Encountering a pod of killer whales engaged in a savage assault on sperm whales would generate the thrill of a lifetime for most maine mammal enthusiasts. But imagine the adrenaline rush produced by witnessing this raw spectacle from underwater.
Shawn Heinrichs did just that during a recent expedition off Sri Lanka. He and five others had been searching for eight days for blue whales, unsuccessfully. Then they spotted a commotion in the distance, and soon realized they were witnessing an event few others had seen or photographed.
When they got closer, and could hear the thrashing of whales and pounding of their tails, Heinrichs clutched his cameras and jumped overboard.
"We had no idea what was going to happen to him and we hoped for the best," said his brother, Brett. "When I saw he wasn’t eaten, I jumped in after him.”
To be sure, this was a once-in-a-lifetime opportunity, and Heinrich, a cinematographer and founder of Blue Sphere Media, made the most of it.

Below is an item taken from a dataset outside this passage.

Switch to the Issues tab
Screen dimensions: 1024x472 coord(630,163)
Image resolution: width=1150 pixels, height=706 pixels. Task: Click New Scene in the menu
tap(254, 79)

Though the underwater footage is compelling, some of the above-surface images illustrate the apparent anguish among the six or seven sperm whales under assault, in what was an attempt by the killer whales to separate a juvenile sperm whale from the pod.
(Killer whales are supreme predators and off California and Alaska are notorious for killing gray whale calves in this same manner: by separating calves from their mothers in what is typically a coordinated but drawn-out process.)
Heinrich was with Brett and four others when they spotted the commotion.
"As we drew closer it quickly came into focus," Heinrich states in his blog and in the video footage. "A huge dorsal fin cut the surface and changed into a logjam of rolling long dark shapes. Almost in unison we shouted, 'Orcas attacking sperm whales!' I had never heard of such a thing and certainly never imagined I would see it with my own eyes."
There seemed to be five killer whales, or orcas, versus perhaps six sperm whales, which were postured in a defensive position throughout a coordinated assault by much swifter mammals.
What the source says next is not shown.